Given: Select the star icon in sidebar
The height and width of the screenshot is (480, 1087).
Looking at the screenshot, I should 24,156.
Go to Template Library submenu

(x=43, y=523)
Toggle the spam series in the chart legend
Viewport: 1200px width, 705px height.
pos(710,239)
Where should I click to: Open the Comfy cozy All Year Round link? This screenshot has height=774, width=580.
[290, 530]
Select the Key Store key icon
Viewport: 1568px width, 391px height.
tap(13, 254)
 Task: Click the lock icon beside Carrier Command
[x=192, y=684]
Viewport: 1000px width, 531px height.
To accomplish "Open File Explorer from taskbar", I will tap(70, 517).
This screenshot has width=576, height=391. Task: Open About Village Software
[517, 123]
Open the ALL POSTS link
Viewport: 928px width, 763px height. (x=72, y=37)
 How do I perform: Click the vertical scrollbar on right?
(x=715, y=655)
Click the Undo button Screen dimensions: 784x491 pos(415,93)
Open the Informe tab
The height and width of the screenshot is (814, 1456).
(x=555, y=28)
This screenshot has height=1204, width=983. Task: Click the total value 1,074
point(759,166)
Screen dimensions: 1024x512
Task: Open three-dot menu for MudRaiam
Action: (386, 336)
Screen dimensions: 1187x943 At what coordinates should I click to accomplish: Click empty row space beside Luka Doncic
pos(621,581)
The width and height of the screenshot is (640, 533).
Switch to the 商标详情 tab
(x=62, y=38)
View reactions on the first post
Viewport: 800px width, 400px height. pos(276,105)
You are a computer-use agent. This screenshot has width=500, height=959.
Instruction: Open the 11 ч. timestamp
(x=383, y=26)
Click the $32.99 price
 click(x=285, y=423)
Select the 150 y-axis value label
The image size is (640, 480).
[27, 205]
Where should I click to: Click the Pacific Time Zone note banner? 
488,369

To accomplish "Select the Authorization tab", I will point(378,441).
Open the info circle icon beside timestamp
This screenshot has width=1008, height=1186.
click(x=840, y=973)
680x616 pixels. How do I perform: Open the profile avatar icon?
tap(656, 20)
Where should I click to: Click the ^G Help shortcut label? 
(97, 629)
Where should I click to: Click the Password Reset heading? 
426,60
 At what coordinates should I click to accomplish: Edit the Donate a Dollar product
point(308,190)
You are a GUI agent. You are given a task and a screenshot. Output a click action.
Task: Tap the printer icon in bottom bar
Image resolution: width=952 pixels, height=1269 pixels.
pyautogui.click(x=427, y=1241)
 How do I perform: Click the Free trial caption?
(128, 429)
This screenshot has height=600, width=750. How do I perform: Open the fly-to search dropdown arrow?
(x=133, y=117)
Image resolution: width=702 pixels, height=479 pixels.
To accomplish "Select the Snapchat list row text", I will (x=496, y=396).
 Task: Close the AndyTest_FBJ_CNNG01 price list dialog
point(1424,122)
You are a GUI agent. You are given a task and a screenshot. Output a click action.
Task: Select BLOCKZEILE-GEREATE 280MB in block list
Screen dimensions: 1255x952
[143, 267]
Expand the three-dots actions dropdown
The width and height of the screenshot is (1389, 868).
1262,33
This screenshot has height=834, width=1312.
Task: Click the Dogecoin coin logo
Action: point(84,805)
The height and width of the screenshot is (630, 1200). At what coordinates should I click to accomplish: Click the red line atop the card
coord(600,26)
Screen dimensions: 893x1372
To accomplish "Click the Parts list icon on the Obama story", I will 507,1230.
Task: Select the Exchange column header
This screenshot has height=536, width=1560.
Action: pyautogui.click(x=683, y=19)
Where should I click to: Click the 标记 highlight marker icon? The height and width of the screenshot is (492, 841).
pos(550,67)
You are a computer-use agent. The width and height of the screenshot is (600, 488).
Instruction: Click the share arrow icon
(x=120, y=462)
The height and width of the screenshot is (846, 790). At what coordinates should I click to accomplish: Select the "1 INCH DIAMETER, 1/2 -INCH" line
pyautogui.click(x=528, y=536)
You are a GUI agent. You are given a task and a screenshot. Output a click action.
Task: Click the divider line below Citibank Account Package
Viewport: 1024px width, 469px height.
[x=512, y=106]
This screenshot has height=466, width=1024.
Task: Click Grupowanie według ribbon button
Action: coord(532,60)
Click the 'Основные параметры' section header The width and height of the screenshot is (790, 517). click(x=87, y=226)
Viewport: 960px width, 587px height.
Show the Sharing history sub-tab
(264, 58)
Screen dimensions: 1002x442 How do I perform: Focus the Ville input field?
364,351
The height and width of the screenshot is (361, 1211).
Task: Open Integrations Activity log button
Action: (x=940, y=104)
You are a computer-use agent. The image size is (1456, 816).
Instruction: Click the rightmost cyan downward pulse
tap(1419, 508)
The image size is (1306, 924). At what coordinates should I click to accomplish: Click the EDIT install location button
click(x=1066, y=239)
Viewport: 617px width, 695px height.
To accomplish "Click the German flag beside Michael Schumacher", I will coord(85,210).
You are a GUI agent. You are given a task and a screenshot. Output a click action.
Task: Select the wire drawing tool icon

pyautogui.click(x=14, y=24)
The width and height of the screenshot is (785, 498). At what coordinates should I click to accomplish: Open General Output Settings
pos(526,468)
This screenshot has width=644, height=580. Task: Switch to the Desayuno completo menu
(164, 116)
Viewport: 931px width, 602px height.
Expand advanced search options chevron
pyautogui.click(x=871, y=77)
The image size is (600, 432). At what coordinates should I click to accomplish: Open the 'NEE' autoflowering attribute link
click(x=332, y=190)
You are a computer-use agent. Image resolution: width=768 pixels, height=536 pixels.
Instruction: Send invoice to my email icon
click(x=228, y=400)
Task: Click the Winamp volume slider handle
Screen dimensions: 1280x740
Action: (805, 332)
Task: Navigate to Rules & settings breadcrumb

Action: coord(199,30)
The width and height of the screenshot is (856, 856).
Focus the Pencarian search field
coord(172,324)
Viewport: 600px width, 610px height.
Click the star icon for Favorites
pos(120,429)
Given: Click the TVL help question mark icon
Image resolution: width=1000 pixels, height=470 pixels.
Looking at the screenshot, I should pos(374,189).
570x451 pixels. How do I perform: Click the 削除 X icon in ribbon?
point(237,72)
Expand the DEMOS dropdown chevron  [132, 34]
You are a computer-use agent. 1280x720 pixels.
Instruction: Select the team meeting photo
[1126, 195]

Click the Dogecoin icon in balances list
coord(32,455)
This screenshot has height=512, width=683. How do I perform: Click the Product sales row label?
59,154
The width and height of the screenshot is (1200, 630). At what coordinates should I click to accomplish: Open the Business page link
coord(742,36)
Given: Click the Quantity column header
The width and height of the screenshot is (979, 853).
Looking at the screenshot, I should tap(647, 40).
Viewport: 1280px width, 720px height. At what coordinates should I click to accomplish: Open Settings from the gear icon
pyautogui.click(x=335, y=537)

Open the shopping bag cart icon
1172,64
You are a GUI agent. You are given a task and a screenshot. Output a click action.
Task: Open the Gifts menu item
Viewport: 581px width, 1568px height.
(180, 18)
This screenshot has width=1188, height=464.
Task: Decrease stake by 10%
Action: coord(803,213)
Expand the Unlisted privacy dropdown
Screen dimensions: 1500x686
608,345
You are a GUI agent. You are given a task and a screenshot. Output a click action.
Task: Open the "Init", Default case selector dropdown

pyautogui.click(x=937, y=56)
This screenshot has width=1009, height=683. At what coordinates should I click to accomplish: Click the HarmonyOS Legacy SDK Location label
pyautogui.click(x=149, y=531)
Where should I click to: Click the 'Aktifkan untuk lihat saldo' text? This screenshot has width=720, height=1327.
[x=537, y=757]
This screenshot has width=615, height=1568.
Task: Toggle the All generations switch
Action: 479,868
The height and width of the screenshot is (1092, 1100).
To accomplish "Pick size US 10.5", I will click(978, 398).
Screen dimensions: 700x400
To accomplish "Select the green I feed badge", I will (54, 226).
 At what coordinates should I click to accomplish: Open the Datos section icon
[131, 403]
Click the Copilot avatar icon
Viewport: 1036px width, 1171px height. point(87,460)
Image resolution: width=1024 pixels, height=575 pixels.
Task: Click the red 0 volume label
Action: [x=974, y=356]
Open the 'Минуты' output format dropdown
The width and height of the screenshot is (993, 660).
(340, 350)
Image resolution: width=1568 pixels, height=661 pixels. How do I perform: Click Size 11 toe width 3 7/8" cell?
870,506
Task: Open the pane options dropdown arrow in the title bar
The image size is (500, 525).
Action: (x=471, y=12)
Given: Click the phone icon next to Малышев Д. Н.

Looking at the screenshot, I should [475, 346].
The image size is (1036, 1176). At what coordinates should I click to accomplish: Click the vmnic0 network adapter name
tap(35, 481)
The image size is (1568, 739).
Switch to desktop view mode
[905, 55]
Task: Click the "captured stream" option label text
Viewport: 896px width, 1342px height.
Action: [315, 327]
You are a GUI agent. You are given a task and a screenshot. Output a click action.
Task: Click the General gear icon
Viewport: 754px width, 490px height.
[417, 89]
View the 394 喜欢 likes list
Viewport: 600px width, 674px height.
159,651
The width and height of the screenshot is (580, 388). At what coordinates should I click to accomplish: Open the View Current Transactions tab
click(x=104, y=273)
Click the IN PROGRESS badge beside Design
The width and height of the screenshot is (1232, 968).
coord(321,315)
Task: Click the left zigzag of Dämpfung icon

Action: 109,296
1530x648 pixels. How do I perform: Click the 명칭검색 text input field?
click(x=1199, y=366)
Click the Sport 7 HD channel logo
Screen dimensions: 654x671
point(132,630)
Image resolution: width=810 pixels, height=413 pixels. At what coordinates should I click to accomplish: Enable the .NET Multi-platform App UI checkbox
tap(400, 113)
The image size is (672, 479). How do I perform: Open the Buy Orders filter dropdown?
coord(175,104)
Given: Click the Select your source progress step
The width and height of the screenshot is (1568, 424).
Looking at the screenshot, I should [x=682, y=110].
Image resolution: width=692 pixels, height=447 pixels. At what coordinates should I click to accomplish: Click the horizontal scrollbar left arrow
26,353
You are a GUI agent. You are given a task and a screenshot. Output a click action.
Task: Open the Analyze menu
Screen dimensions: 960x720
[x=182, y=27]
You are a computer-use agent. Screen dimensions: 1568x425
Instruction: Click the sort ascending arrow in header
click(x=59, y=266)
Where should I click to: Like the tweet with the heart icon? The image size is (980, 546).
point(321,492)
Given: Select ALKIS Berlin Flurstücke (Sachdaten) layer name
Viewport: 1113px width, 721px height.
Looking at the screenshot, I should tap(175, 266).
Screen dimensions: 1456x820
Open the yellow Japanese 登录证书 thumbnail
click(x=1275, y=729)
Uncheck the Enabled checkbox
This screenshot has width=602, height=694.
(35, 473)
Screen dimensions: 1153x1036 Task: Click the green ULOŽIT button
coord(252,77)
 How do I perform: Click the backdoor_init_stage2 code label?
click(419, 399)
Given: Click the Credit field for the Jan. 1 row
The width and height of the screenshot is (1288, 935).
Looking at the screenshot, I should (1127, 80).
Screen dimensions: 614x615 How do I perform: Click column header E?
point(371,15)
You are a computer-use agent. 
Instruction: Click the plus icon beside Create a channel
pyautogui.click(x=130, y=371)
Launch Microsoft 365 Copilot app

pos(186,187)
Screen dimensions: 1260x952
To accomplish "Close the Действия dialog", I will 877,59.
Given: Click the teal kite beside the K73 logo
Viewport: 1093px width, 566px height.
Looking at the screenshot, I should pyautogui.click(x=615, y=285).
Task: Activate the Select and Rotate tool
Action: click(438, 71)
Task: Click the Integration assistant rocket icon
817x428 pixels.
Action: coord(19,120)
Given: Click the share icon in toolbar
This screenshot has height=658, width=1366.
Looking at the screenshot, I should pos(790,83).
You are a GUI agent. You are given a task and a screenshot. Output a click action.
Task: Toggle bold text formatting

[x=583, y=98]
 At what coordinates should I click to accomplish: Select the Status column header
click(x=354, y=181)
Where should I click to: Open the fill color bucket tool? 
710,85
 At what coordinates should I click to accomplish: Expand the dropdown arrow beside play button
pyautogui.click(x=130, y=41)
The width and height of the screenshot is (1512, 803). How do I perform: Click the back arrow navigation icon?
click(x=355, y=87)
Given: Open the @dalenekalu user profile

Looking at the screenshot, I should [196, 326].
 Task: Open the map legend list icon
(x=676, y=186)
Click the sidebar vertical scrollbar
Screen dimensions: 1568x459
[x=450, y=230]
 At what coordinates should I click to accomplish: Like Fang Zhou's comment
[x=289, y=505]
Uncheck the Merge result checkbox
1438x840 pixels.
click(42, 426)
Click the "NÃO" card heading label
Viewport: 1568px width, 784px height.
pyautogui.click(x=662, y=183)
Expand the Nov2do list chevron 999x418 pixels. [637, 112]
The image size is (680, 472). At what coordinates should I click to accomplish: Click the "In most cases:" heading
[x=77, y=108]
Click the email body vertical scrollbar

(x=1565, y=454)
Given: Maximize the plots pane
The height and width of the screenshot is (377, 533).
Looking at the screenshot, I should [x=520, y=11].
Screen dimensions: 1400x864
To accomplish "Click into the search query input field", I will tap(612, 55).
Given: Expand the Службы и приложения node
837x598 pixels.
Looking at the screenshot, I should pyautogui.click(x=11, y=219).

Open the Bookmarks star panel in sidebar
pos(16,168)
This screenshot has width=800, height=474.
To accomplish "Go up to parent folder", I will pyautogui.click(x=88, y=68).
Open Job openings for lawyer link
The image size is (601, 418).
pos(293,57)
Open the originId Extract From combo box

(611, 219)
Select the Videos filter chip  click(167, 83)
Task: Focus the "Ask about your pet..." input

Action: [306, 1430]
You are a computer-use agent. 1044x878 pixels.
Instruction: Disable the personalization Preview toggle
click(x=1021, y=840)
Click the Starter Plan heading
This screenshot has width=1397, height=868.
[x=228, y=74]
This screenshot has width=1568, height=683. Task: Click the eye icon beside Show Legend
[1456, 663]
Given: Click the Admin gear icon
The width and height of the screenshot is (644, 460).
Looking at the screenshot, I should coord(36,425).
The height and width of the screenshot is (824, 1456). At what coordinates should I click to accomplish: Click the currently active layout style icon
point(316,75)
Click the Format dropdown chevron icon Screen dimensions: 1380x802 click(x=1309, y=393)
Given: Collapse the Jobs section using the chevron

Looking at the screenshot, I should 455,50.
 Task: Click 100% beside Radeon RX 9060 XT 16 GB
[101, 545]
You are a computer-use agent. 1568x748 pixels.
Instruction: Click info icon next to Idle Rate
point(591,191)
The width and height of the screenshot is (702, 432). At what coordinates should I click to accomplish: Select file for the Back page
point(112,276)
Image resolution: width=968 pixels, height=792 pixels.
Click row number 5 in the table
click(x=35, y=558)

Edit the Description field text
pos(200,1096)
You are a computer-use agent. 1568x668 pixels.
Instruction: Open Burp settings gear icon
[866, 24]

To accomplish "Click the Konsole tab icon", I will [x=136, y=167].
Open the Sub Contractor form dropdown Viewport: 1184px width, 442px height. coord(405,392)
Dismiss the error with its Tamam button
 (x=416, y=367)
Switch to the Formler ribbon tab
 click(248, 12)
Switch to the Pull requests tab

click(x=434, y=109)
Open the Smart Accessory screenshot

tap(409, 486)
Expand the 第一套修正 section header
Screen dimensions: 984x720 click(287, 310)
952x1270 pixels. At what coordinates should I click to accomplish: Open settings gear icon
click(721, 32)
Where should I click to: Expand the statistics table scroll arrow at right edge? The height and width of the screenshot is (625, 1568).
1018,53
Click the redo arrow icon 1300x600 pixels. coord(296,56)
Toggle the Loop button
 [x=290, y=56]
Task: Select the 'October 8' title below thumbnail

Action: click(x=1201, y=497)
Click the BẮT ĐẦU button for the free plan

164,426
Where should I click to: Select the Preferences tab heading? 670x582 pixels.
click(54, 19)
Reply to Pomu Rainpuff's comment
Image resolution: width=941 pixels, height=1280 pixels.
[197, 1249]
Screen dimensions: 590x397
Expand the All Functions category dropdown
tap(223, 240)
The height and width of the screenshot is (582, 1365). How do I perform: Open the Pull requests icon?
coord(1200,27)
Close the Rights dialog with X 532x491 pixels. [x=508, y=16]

::::

Work request:
The required result is an exact repeat of the records above from the line containing "The height and width of the screenshot is (582, 1365)." to their final line.

Response area:
The height and width of the screenshot is (582, 1365). How do I perform: Open the Pull requests icon?
coord(1200,27)
Close the Rights dialog with X 532x491 pixels. [x=508, y=16]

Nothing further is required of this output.